What the exercise asks
Rewrite all of the following records with every "Instruction" changed to "Goal", leaving everything else as it is.

Material
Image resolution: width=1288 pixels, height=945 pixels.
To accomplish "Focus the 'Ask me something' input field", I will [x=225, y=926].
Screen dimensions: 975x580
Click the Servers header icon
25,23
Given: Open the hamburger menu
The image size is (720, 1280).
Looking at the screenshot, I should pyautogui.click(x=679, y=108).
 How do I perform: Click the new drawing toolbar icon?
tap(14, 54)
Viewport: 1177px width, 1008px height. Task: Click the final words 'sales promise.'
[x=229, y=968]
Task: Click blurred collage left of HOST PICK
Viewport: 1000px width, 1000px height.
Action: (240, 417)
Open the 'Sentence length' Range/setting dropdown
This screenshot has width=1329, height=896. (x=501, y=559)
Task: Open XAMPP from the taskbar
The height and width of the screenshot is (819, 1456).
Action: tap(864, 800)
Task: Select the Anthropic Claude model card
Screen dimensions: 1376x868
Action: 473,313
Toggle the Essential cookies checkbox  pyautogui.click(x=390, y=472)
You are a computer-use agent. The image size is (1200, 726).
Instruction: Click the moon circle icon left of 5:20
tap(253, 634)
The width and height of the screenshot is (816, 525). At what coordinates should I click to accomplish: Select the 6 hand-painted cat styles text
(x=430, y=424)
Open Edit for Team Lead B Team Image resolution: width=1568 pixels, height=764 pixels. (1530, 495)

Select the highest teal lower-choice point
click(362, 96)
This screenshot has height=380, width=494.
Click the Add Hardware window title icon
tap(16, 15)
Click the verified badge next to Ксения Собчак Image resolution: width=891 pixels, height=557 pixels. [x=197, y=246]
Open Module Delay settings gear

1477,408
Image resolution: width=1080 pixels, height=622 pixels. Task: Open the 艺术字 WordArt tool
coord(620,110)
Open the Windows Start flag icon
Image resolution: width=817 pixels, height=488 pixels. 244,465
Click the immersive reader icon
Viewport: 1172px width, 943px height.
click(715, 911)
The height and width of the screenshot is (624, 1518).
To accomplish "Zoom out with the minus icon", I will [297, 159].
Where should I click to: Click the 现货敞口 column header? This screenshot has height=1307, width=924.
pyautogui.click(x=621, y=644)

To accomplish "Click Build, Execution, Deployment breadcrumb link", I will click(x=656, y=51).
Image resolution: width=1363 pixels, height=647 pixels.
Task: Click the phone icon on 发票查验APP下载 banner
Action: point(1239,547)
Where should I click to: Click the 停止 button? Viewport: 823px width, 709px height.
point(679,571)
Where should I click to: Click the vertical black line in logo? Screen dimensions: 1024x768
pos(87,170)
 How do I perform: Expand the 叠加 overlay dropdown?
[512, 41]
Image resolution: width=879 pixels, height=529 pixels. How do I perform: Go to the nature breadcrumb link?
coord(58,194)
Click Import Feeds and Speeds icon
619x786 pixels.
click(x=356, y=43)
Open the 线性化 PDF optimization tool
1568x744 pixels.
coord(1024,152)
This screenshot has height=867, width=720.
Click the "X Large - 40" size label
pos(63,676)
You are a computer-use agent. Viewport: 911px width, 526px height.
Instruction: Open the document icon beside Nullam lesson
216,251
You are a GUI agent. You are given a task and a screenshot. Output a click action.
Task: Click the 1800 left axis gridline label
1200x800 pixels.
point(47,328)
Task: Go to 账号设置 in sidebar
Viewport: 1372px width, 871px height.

Output for this task
Image resolution: width=1288 pixels, height=945 pixels.
To accomplish "Focus the 'Ask me something' input field", I will [x=225, y=926].
Screen dimensions: 975x580
Click the Servers header icon
25,23
Given: Open the hamburger menu
The image size is (720, 1280).
Looking at the screenshot, I should pyautogui.click(x=679, y=108).
 How do I perform: Click the new drawing toolbar icon?
tap(14, 54)
Viewport: 1177px width, 1008px height. Task: Click the final words 'sales promise.'
[x=229, y=968]
Task: Click blurred collage left of HOST PICK
Viewport: 1000px width, 1000px height.
Action: (240, 417)
Open the 'Sentence length' Range/setting dropdown
This screenshot has width=1329, height=896. (x=501, y=559)
Task: Open XAMPP from the taskbar
The height and width of the screenshot is (819, 1456).
Action: tap(864, 800)
Task: Select the Anthropic Claude model card
Screen dimensions: 1376x868
Action: 473,313
Toggle the Essential cookies checkbox  pyautogui.click(x=390, y=472)
You are a computer-use agent. The image size is (1200, 726).
Goal: Click the moon circle icon left of 5:20
tap(253, 634)
The width and height of the screenshot is (816, 525). At what coordinates should I click to accomplish: Select the 6 hand-painted cat styles text
(x=430, y=424)
Open Edit for Team Lead B Team Image resolution: width=1568 pixels, height=764 pixels. (1530, 495)

Select the highest teal lower-choice point
click(362, 96)
This screenshot has height=380, width=494.
Click the Add Hardware window title icon
tap(16, 15)
Click the verified badge next to Ксения Собчак Image resolution: width=891 pixels, height=557 pixels. [x=197, y=246]
Open Module Delay settings gear

1477,408
Image resolution: width=1080 pixels, height=622 pixels. Task: Open the 艺术字 WordArt tool
coord(620,110)
Open the Windows Start flag icon
Image resolution: width=817 pixels, height=488 pixels. 244,465
Click the immersive reader icon
Viewport: 1172px width, 943px height.
click(715, 911)
The height and width of the screenshot is (624, 1518).
To accomplish "Zoom out with the minus icon", I will [297, 159].
Where should I click to: Click the 现货敞口 column header? This screenshot has height=1307, width=924.
pyautogui.click(x=621, y=644)

To accomplish "Click Build, Execution, Deployment breadcrumb link", I will click(x=656, y=51).
Image resolution: width=1363 pixels, height=647 pixels.
Task: Click the phone icon on 发票查验APP下载 banner
Action: point(1239,547)
Where should I click to: Click the 停止 button? Viewport: 823px width, 709px height.
point(679,571)
Where should I click to: Click the vertical black line in logo? Screen dimensions: 1024x768
pos(87,170)
 How do I perform: Expand the 叠加 overlay dropdown?
[512, 41]
Image resolution: width=879 pixels, height=529 pixels. How do I perform: Go to the nature breadcrumb link?
coord(58,194)
Click Import Feeds and Speeds icon
619x786 pixels.
click(x=356, y=43)
Open the 线性化 PDF optimization tool
1568x744 pixels.
coord(1024,152)
This screenshot has height=867, width=720.
Click the "X Large - 40" size label
pos(63,676)
You are a computer-use agent. Viewport: 911px width, 526px height.
Goal: Open the document icon beside Nullam lesson
216,251
You are a GUI agent. You are given a task and a screenshot. Output a click action.
Task: Click the 1800 left axis gridline label
1200x800 pixels.
point(47,328)
Task: Go to 账号设置 in sidebar
Viewport: 1372px width, 871px height.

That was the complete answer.